### WHAT YOU SHOULD DO
Find the lines of the data below that include "computer". Report their number only.

### DATA SHOWN
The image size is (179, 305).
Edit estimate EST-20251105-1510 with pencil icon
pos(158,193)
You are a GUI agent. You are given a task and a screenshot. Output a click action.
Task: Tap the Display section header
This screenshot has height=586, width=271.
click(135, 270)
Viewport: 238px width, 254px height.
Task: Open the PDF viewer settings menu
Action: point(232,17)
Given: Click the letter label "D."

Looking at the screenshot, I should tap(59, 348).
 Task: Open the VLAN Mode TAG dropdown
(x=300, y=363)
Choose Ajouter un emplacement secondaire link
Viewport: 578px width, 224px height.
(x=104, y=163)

--

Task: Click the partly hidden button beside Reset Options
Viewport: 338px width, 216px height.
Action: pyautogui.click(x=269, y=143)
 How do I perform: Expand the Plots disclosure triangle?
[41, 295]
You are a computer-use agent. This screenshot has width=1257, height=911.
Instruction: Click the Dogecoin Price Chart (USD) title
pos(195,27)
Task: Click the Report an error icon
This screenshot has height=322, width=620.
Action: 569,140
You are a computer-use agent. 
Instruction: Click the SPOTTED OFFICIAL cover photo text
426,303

### EXPECTED ANSWER
2